Search Images With Vector Database Retrieval Augmented Generation RAG

6 min readJan 30, 2024

NOTE: As of of 6/26/2024 the program is now in version 6.0.0. Please see updated installation instructions on the Youtube channel located at:

https://www.youtube.com/watch?v=J1t95ecV11U

Hello, this short article will be on how to create a vector database of images that you can search and filter. It uses a program I created located at https://github.com/BBC-Esq/ChromaDB-Plugin-for-LM-Studio

First, follow the installation instructions on the github readme. Apologies if the Linux or MacOS instructions are inaccurate. I don’t own those platforms so can only try my best to provide support for them without being able to troubleshoot.
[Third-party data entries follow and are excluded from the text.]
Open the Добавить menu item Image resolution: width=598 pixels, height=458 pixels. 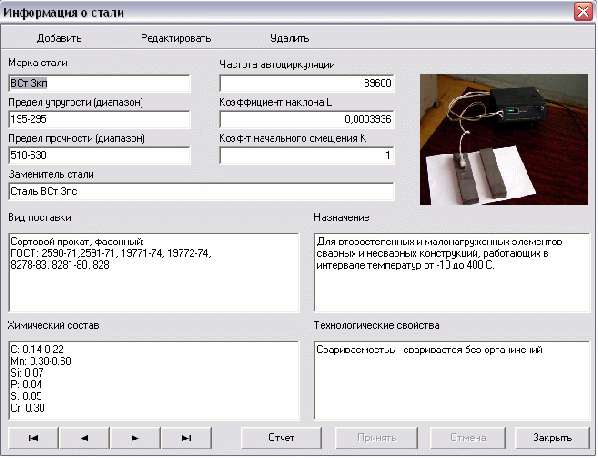[59, 38]
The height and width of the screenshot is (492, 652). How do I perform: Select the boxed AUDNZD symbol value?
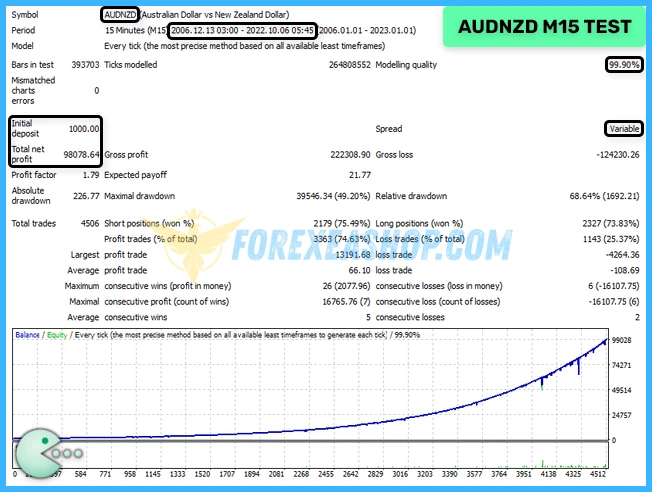pyautogui.click(x=120, y=15)
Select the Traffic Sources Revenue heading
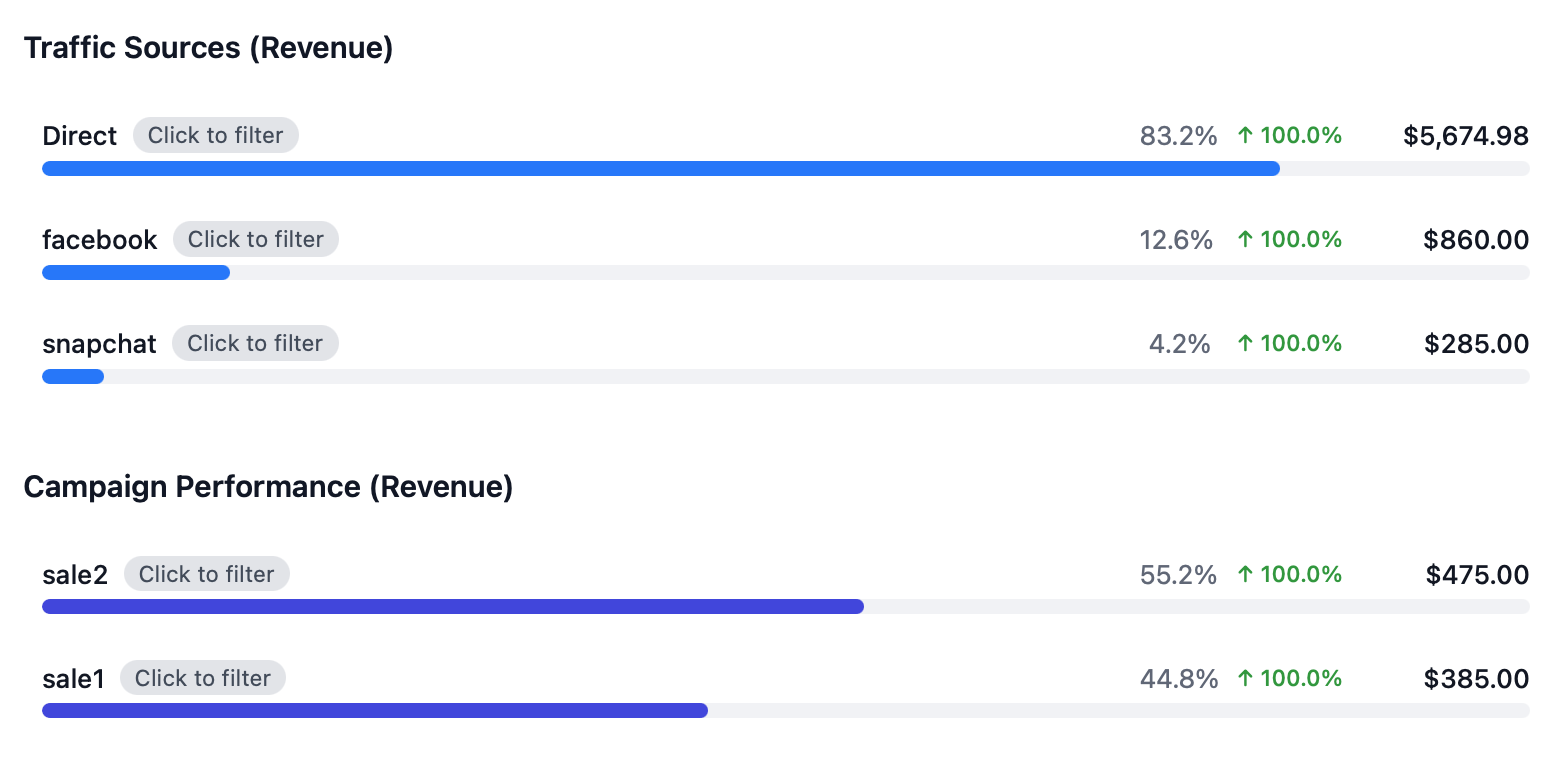The height and width of the screenshot is (778, 1568). pyautogui.click(x=208, y=47)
Once installed, you begin the program by running “python gui.py” in the terminal/command prompt and you should see something like this:

The steps for creating a vector database of images that you can search are as follows: (1) download a vector model by using the “Vector Models” tab, (2) choose the image files by going to the Databases tab and selecting images, (3) within the Databases tab, selecting the embedding model you want to use by selecting the specific folder for it, and (4) creating the vector database.

(1) Download Vector Model

The User Guide has a good explanation of the different types of vector models so please read that before downloading and selecting a model. Also, on the Vector Models tab there’s useful information for each model to help you choose:

Click the Download Embedding Model button to download a model.

(2) Within the “Databases” tab you can select one or more image files. For purposes of this tutorial we will not be adding non-images. I’ll do a separate article on creating a database of non-images. Remember, you can click the add files button numerous times to add multiple images that are located in multiple directories:

Click the Choose Files button to add images and the Choose Model button to select the model you downloaded.
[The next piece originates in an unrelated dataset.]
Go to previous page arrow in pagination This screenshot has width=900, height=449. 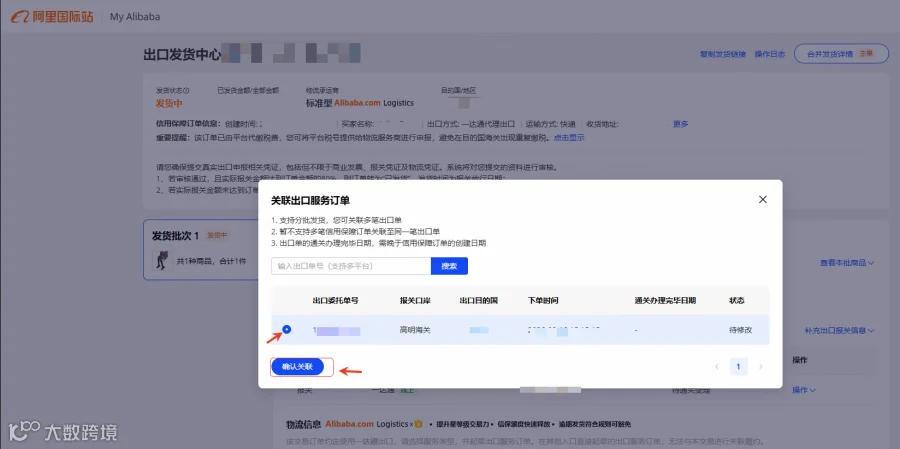pyautogui.click(x=717, y=366)
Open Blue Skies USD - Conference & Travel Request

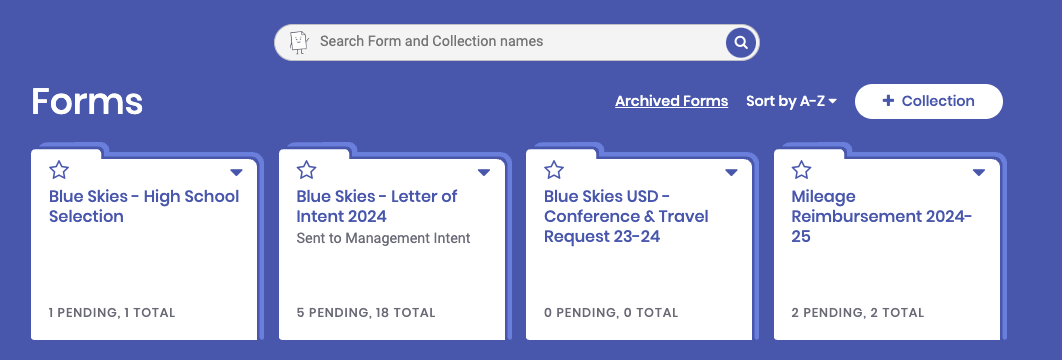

(3) After you’ve added images click the Choose Model button to select the folder containing the model you downloaded. You will see something like this. Click once on a folder and then click the Select Folder button in the lower right. DO NOT doubleclick into one of the folders and then click “Select Folder:”

Now that you’ve selected the vector model you want to use, let’s focus on the settings for processing the images as well as creating the vector database itself. You always want to select gpu-acceleration when creating the vector database and cpu when querying it. Depending on your setup, “Create Device” will be populated with “cpu”, “cuda” or “mps:”

The program uses “vision” models to create summaries of the images you selected, and those summaries are put into the vector database to be searchable. The Chunk Size setting should be large enough to encompass the entire summary for an image. If you successfully achieve this, the “chunk overlap” setting is unneeded (more important for non-images).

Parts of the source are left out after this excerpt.